Outcome: Tesla’s capacity constraints may slow EV adoption in the US, compared to Norway’s scenario, but other producers will probably fill the gap.

All in all, capacity constraints may be a source of delays in the US, relative to the speed of EV adoption in Norway, but rarely in history have temporary constraints on the manufacturing side seriously impacted the timing, let alone the final outcome of the transformation.

All major auto producers have announced plans to roll out EV/plug-in-hybrid models, and they might want to act quickly, as traditional producers are already starting to lose the market share in the US. For example, BMW North America reported sales volumes for August 2018 are down 13.5% year-on-year in the passenger car segment. EV adoption has become an existential threat and existential challenge, for the mainstream auto producers. Peak new ICE passenger car in the US has already happened.

Scenarios

We consider 3 scenarios of oil demand dynamics in the US in the next 10 years. In all scenarios, we assume that the new car market and the car fleet continue to grow at 1% a year, the new more fuel efficient cars replace the less fuel efficient ones, but the fuel efficiency of the new cars varies depending on the scenario (see the model).

In Scenario 1 we assume that fuel efficiency progress stalls completely.

In Scenario 2 we assume that fuel efficiency continues to follow the multiyear trend – improve by 1% a year. (Both scenarios effectively assume no significant impact of EV on the auto market).

In Scenario 3 we model Norway’s scenario. The share of EVs on the new car market would increase by 5 percentage points every year (roughly what we have seen in Norway since 2012), reaching 50% in 10 years. Such dynamics of EV adoption would correspond to a 5% a year increase in MPG of the new cars. If historically improvements in MPG have been driven by improvements in ICE design, in Norway’s scenario, the main driver is electrification of the fleet and elimination of ICE.
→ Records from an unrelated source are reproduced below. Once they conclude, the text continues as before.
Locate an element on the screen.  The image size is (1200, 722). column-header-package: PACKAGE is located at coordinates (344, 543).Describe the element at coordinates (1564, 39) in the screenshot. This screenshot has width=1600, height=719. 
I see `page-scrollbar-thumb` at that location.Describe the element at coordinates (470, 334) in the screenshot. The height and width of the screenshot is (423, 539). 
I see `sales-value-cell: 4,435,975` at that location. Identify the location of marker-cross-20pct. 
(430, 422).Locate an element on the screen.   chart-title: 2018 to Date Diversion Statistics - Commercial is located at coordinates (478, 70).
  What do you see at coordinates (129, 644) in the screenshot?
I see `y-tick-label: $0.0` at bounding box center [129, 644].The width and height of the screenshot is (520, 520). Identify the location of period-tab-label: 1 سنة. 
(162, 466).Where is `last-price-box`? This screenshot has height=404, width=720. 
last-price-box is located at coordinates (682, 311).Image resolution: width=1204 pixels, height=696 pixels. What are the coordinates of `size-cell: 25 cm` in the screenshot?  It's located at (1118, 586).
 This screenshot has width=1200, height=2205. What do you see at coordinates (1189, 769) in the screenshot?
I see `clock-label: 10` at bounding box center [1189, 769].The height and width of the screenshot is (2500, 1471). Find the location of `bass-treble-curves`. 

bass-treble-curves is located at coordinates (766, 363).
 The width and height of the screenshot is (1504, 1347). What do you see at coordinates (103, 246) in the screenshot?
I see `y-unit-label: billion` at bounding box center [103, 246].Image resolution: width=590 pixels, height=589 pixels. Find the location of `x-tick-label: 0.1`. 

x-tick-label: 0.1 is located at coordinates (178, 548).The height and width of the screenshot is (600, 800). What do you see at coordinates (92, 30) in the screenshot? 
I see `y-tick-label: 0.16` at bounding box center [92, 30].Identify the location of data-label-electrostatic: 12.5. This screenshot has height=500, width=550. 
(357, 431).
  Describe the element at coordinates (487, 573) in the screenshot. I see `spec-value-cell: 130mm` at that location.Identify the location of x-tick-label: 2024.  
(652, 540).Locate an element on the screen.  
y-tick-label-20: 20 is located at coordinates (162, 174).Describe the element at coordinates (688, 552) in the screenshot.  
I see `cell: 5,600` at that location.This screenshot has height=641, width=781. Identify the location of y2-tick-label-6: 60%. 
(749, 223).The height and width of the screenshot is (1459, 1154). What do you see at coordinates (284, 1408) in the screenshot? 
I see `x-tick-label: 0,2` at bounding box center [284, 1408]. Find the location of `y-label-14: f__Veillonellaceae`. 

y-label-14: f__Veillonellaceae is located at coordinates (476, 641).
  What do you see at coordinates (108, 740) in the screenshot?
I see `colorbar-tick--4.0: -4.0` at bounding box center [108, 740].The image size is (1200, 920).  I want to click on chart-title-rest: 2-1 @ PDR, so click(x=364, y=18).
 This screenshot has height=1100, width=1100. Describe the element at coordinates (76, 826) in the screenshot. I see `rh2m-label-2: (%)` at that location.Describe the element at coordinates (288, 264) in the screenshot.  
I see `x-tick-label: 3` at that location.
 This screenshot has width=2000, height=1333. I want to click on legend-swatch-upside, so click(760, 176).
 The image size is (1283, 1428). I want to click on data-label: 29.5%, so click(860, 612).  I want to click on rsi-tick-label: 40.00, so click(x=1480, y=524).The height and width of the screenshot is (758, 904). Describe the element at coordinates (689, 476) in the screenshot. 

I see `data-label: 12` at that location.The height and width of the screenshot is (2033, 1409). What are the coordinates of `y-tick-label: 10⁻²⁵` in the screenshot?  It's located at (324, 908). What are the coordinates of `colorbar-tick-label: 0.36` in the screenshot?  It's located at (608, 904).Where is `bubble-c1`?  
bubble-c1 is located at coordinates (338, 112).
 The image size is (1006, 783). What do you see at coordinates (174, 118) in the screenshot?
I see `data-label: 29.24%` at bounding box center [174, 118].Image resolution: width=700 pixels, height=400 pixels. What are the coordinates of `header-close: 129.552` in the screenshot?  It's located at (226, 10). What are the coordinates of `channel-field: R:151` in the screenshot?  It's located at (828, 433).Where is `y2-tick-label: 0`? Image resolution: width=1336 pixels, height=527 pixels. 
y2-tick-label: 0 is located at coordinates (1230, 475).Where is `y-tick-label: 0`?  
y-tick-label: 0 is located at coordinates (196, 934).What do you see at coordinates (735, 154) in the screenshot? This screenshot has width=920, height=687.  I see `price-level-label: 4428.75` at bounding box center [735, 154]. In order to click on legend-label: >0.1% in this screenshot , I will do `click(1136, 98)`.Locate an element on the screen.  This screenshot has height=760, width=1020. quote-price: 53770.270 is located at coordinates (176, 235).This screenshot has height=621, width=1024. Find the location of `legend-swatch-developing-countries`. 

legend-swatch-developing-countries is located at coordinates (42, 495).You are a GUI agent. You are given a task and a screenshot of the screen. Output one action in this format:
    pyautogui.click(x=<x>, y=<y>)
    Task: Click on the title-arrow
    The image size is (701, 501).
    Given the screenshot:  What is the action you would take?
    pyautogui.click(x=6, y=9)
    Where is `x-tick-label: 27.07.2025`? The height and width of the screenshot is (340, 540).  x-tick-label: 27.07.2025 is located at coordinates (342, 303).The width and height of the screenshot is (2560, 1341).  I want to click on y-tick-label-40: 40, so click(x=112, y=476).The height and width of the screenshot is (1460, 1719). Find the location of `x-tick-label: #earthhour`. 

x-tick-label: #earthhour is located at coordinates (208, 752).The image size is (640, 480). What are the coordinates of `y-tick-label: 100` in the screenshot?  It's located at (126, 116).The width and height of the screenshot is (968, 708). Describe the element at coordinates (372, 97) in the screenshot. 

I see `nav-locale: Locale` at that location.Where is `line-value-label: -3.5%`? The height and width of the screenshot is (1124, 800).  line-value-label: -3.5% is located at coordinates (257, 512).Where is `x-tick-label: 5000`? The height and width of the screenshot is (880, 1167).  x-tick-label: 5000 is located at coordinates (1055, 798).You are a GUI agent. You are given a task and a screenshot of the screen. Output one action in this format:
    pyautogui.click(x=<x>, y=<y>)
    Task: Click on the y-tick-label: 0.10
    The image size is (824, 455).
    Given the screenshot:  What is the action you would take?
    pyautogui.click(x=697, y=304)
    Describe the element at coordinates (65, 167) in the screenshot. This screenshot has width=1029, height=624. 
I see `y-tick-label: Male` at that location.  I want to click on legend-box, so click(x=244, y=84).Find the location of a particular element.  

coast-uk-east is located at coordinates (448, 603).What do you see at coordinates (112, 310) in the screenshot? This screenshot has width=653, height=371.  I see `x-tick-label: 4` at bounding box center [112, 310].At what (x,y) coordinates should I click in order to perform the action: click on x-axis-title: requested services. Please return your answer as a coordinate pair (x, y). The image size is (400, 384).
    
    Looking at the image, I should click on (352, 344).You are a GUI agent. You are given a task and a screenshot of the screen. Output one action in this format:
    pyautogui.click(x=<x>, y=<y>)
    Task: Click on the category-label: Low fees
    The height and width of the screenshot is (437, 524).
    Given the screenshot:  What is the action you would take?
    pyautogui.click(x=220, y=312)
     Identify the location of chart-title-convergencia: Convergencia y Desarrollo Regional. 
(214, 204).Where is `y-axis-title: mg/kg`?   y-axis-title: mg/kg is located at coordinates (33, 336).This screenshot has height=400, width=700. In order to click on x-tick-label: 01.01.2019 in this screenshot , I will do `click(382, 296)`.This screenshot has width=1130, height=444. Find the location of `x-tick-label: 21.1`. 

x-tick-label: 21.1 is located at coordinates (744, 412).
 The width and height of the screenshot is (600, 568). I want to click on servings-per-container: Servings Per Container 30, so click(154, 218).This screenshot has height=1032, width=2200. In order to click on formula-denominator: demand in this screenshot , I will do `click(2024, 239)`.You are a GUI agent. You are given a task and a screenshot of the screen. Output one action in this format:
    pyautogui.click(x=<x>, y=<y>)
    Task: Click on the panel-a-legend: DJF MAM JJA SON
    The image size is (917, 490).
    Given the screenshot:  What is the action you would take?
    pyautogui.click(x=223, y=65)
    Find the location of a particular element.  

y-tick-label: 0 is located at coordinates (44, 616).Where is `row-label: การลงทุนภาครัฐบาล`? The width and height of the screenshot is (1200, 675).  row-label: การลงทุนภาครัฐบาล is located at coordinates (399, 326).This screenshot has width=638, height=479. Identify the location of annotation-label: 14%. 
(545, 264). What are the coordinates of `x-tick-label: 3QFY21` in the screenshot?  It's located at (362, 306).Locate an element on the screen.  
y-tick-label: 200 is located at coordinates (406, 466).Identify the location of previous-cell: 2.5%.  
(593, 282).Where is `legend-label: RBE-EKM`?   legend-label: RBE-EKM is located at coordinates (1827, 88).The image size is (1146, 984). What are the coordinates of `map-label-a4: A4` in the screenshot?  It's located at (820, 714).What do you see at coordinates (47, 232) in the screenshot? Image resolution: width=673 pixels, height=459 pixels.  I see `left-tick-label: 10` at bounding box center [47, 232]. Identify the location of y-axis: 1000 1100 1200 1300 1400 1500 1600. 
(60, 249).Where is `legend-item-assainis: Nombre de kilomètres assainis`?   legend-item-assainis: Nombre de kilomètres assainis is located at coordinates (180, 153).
Scenario 1: Fuel efficiency progress stalls (0%)

Scenario 2: Fuel efficiency progress as historically (1%)

Scenario 3: Fuel efficiency progress as in Norway’s ICE replacement scenario (5%)

 

Conclusion

One interesting observation is that even in the most conservative scenario (Scenario 1) US oil demand growth is balancing around zero (with negative sign) in 2018E-2023E, and drops further to -0.5% a year in 2023E-2028E, due to a sharp difference between fuel efficiency of the new cars relative to fuel efficiency of the older cars (Chart 1).

In things-as-usual scenario (Scenario 2), negative growth in oil demand is becoming more pronounced, reaching around -1% a year in the second half of the upcoming decade.

In scenario 3 (Norway’s scenario), when ICE replacement with EV is added on top of the substantial ongoing improvement in fuel efficiency of the ICE fleet, oil demand disaster – US oil demand falling faster than by 1% a year – is less than 5 years from now.

In all three scenarios, the surprise year looks to be 2018E, and even more so 2019E. Peak oil demand in the US seems to be now.

Our bet is on the US actual curve to somewhat lag the Norway curve, and China’s curve to lag the US curve, leaving the global curve (whose dynamics would be in between the US and China), somewhat behind the US.

As US peak oil is about now, global peak oil is only a few years away.